*ASSIGNMENT A:*
In the forum thread about reopening the Canada–US border, what share of Americans does agent99 say are fully vaccinated?
*ASSIGNMENT B:*
Carry on the forum thread about reopening the Canada–US border, starting after its final sentence.

Business pressure. It's been going on since the first lockdown and travel advisory.


----------



## sags (May 15, 2010)

August 9th is far enough away to judge if it is prudent at the time.

If the US continues on it's current trajectory, I doubt we will open the border.

There is also an undercurrent developing in the US where doctors are weary of having to treat those who refuse vaccinations.

They are also having a difficult time staffing hospitals as people are quitting or taking time off for stress.

A 4th wave could be worse than the others simply because everyone is worn out.

Let's hope the vaccines prove highly effective against the worst symptoms at least.


----------



## Eder (Feb 16, 2011)

Should have never been closed in the first place. Get vaxxed, stop wringing your hands.


----------



## agent99 (Sep 11, 2013)

⬆⬆⬆


----------



## doctrine (Sep 30, 2011)

Vaccines work. Time to open up. They are free and widely available here and in the US.


----------



## james4beach (Nov 15, 2012)

agent99 said:


> Listening to CNN. Apparently a 145% increase in cases in USA, mainly due to the Delta variant, it just leaves me cold when I read we are opening. Albeit with fairly strict requirements. (Fully vaccinated and a recent negative test)
> 
> Can't imagine why Trudeau & co are doing this at this time.


I don't get it either. Seems like a very bad idea to me.

US cases are trending higher and they might start getting out of control, just like the UK is now experiencing. Generally speaking COVID rates are higher in the US than in Canada. Once we open the border, we're going to be importing more active cases into the country.


----------



## james4beach (Nov 15, 2012)

Tostig said:


> Business pressure. It's been going on since the first lockdown and travel advisory.


Exactly. This is corporate lobbying. It results in politicians making decisions in the best interests for businesses, rather than the public who they serve.


----------



## agent99 (Sep 11, 2013)

doctrine said:


> Vaccines work. Time to open up. They are free and widely available here and in the US.


They do work, but are not 100% effective. Quite a number of cases of infections of those with two doses are showing up. Rare at the moment but partly because one can be infected, but have no symptoms. Yet still carry the virus. 
Right now, the vaccine clinics on both sides of border are empty. Large numbers of Americans (and some Canadians) refuse to get vaccinated. CNN covered this this evening. Many reasons: Ideology, religion, mistrust of science, poor experience with health system (mostly among black population), etc etc.
Less than 50% of Americans are fully vaccinated. Canada percentage is slightly higher. We were slow to start, but far more Canadians wanted to get vaccinated. Just think, about a month ago we were complaining about the delay in getting our second doses!

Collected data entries

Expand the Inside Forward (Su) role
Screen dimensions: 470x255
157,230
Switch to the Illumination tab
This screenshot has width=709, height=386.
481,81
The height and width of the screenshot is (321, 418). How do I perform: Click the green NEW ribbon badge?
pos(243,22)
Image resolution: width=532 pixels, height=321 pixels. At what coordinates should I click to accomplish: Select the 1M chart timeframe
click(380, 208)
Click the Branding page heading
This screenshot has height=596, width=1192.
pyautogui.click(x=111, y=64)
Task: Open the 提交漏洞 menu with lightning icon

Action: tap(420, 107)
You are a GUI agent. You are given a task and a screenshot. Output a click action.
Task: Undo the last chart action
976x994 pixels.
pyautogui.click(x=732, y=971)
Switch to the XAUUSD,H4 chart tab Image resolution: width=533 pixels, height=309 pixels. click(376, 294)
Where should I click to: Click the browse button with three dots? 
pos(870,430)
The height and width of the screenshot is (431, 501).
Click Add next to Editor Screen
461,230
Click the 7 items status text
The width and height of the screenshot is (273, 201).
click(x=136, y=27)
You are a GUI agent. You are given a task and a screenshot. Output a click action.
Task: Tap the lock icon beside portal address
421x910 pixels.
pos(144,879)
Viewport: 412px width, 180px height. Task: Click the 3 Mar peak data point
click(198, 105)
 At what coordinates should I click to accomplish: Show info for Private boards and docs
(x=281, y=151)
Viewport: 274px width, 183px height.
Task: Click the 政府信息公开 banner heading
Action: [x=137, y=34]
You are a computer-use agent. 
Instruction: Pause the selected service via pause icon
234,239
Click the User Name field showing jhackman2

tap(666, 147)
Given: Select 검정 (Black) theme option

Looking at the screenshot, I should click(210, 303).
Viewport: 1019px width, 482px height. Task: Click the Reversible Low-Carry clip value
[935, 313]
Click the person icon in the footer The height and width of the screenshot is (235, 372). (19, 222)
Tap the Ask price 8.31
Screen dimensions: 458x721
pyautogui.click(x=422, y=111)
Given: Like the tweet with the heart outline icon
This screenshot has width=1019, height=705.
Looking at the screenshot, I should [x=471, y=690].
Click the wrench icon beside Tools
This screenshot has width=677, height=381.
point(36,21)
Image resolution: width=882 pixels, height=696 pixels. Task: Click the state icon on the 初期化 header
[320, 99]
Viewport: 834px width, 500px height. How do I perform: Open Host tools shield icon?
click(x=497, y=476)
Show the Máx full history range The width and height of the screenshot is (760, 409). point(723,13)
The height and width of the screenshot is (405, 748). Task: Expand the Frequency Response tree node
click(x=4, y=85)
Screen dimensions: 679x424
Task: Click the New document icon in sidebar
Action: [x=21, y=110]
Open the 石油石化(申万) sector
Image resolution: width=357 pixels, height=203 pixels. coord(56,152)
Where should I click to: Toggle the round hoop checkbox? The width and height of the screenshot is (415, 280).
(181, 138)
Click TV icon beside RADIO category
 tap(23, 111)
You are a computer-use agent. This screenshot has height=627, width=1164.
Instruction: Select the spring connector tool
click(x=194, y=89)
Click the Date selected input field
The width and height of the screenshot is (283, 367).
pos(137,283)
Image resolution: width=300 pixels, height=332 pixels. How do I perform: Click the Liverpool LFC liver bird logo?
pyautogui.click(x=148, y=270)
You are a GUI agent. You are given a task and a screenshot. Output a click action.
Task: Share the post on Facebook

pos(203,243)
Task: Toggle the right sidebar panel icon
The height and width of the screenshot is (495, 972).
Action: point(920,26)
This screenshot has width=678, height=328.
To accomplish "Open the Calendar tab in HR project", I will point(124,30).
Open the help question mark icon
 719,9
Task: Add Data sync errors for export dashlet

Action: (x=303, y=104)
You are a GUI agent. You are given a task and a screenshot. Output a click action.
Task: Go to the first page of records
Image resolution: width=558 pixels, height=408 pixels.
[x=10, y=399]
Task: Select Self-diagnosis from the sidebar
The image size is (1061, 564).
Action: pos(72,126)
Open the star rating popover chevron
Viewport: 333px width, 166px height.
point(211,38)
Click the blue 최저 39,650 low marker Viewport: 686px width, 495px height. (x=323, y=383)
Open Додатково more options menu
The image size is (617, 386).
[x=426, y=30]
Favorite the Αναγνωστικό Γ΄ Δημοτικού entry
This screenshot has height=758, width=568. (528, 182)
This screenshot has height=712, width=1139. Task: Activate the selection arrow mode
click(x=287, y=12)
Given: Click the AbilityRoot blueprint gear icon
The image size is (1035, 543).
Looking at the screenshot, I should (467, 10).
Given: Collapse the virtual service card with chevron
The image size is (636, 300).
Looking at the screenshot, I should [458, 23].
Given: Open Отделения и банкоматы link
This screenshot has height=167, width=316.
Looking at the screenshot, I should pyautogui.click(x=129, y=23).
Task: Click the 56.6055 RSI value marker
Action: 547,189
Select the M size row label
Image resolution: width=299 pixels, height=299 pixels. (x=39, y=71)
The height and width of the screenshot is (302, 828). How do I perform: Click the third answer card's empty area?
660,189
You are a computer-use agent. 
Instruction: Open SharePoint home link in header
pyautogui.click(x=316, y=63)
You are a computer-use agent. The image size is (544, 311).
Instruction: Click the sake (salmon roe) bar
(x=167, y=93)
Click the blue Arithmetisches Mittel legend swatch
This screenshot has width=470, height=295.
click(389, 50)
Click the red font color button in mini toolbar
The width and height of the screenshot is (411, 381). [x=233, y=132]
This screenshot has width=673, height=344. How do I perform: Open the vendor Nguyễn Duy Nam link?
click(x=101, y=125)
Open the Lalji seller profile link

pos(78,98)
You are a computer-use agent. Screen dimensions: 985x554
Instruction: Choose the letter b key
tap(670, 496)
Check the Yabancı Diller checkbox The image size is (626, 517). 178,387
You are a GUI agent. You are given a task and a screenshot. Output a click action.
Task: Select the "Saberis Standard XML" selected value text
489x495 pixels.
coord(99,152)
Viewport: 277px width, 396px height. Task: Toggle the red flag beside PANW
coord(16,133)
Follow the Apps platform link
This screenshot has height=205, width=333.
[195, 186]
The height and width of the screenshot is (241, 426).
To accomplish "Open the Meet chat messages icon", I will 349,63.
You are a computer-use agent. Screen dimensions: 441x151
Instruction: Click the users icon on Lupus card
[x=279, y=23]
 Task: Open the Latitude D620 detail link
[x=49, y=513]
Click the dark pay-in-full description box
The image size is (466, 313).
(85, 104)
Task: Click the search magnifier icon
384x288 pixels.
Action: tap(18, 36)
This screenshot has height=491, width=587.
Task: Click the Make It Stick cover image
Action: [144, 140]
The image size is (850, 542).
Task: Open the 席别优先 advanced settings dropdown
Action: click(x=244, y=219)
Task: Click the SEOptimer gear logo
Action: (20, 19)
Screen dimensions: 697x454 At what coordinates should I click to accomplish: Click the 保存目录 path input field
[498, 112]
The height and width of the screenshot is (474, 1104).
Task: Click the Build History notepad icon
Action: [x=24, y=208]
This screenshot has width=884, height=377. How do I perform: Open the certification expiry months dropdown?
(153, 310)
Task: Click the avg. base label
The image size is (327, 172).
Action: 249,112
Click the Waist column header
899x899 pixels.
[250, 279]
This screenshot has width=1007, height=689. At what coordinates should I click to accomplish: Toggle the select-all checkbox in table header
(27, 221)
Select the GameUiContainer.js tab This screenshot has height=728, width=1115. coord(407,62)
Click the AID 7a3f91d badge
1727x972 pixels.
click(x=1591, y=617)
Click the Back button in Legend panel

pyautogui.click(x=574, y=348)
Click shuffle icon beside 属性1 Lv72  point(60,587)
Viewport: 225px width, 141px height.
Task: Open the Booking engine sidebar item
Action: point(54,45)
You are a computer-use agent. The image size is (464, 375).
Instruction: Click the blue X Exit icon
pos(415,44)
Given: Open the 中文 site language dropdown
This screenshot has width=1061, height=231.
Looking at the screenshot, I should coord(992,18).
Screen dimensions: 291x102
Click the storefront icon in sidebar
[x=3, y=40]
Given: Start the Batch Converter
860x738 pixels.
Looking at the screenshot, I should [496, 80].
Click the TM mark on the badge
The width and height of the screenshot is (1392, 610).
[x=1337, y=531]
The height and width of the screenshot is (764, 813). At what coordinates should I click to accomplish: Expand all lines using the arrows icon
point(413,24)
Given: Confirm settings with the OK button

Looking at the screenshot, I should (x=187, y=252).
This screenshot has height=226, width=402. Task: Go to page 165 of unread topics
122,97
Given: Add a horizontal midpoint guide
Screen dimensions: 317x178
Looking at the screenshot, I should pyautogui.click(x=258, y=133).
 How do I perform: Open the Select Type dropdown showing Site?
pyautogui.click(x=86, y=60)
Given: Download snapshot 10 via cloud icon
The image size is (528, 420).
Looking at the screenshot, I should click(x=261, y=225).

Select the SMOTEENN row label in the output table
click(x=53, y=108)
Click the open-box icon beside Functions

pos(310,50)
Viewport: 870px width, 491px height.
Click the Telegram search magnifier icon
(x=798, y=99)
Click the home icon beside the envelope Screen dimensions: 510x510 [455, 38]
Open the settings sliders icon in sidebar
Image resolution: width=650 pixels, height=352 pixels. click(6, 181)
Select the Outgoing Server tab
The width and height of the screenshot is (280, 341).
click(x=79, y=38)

*EXPECTED ANSWER A:*
Less than 50%.

*EXPECTED ANSWER B:*
I saw nothing about what type of proof of vaccination Americans will be required to provide. Border agents will now also have to be Covid police. They need something concrete to go by.

PS: I actually WANT the border to be open. In past we have spent over 25% of the year in the USA. However, I want it to be safe to go back. But sadly, I don't see that happening any time soon.


----------



## doctrine (Sep 30, 2011)

agent99 said:


> They do work, but are not 100% effective. Quite a number of cases of infections of those with two doses are showing up. Rare at the moment but partly because one can be infected, but have no symptoms. Yet still carry the virus.
> Right now, the vaccine clinics on both sides of border are empty. Large numbers of Americans (and some Canadians) refuse to get vaccinated. CNN covered this this evening. Many reasons: Ideology, religion, mistrust of science, poor experience with health system (mostly among black population), etc etc.
> Less than 50% of Americans are fully vaccinated. Canada percentage is slightly higher. We were slow to start, but far more Canadians wanted to get vaccinated. Just think, about a month ago we were complaining about the delay in getting our second doses!
> I saw nothing about what type of proof of vaccination Americans will be required to provide. Border agents will now also have to be Covid police. They need something concrete to go by.
> ...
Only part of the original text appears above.